Notice that an item in a values list can be a list. This allows building exceptions with operators like "in", "pmatch", etc. that work on a list of items. The item can also be a name of an existing list. If not present surrounding parantheses will be added.

Finally, note that the structure of the values property differs between the items where fields is a list of fields (proc_writer/container_writer/proc_filenames) and when it is a single field (procs_only). This changes how the exceptions are folded into the rule's condition.

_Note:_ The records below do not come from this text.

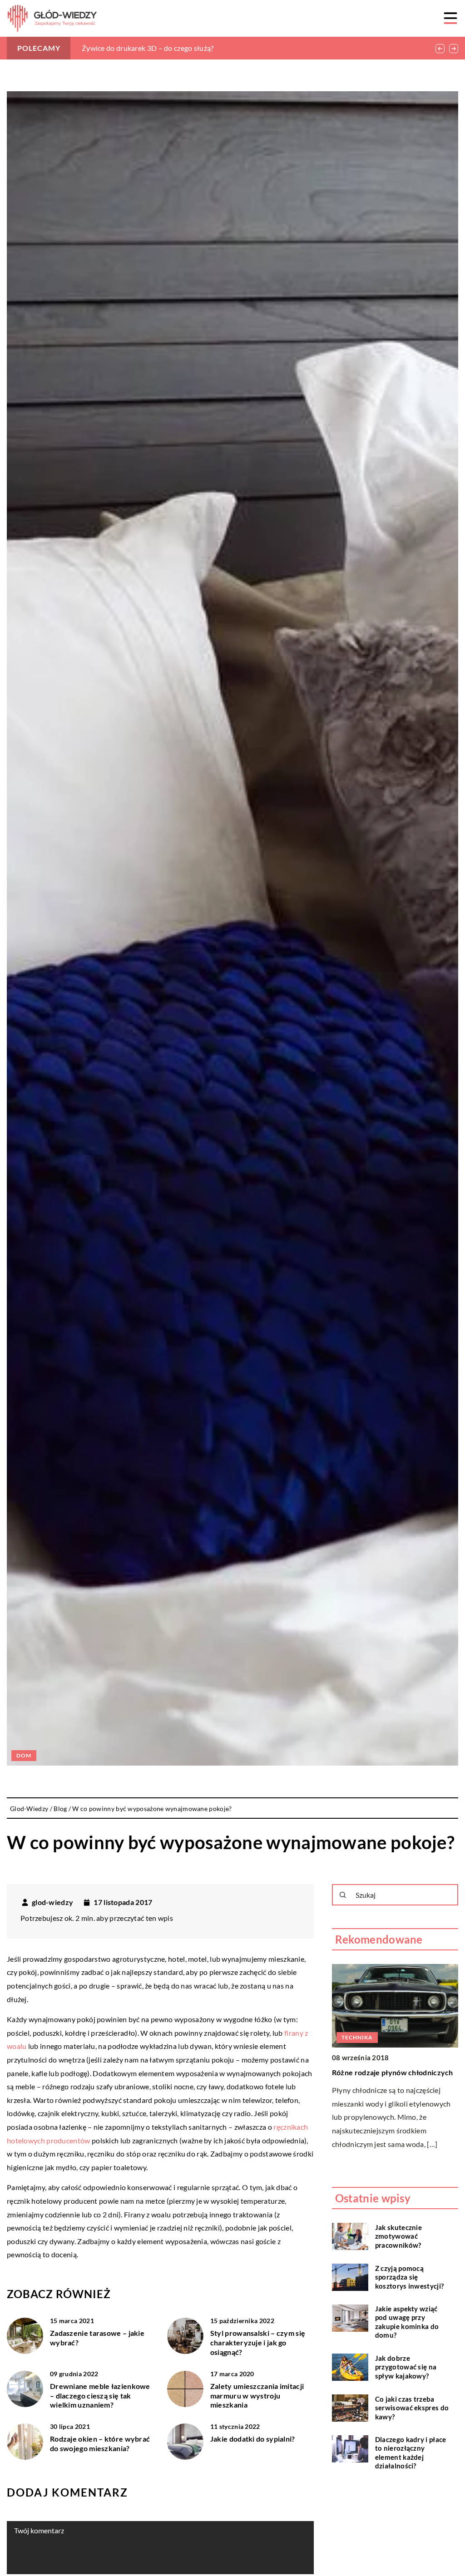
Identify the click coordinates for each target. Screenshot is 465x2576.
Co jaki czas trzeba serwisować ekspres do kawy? (412, 2408)
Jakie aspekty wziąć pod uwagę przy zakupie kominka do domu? (407, 2322)
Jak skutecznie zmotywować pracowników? (398, 2236)
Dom (23, 1755)
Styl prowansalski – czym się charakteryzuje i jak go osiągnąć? (257, 2342)
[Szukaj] (343, 1895)
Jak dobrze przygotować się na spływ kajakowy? (405, 2367)
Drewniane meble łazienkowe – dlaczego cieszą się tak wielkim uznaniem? (100, 2395)
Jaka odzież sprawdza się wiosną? (135, 48)
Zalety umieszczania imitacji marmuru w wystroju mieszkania (257, 2395)
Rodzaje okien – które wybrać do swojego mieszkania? (100, 2443)
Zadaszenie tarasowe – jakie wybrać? (97, 2338)
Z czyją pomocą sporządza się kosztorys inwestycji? (409, 2277)
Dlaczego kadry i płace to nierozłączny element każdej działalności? (410, 2452)
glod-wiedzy (52, 1902)
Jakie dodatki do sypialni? (252, 2438)
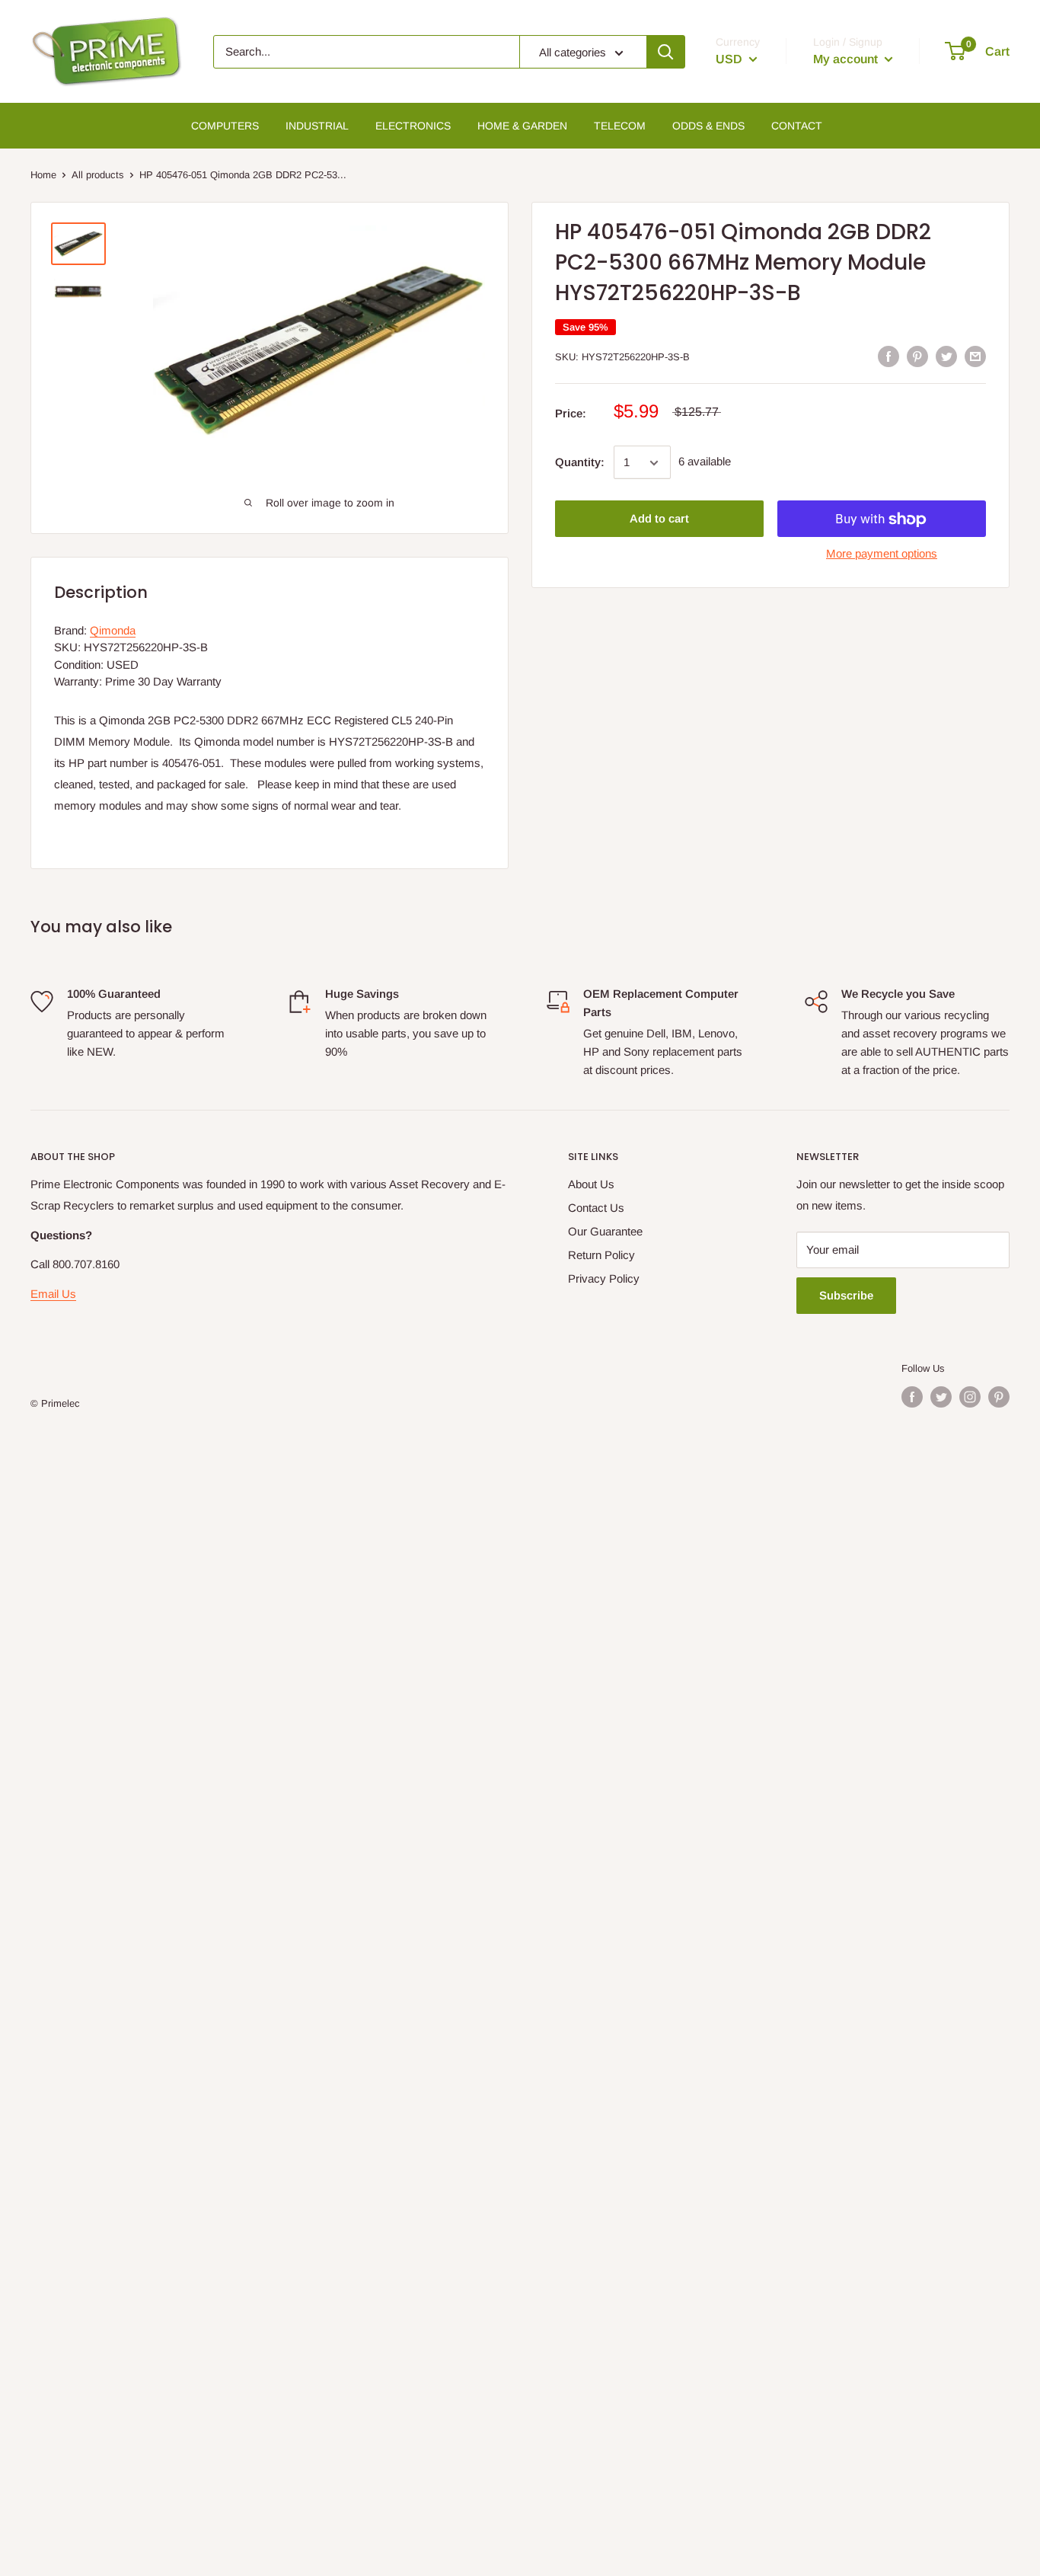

Rules Updated To Use Exceptions

Along with this code change, we've also revamped the rules to migrate as many rules as possible to use exceptions instead of one-off macros. We've kept the original ad-hoc "customization' macros e.g. user_known_update_package_registry, user_known_write_below_binary_dir_activities, etc. so if you had already added exceptions in the form of appends/overrides of these macros, those exceptions will continue to work. Please consider using exceptions whenever possible to customize the behavior of existing rules, and please define exceptions fields when creating your own rules.

Learn More

We have a more complete description of how exceptions work in the documentation along with best practices for adding exceptions to rules. You can also read the original proposal describes the benefits of exceptions in more detail.

In case you prefer to just try them out please notice you need Falco 0.27.0-15+8c4040b (deb, rpm, tarball).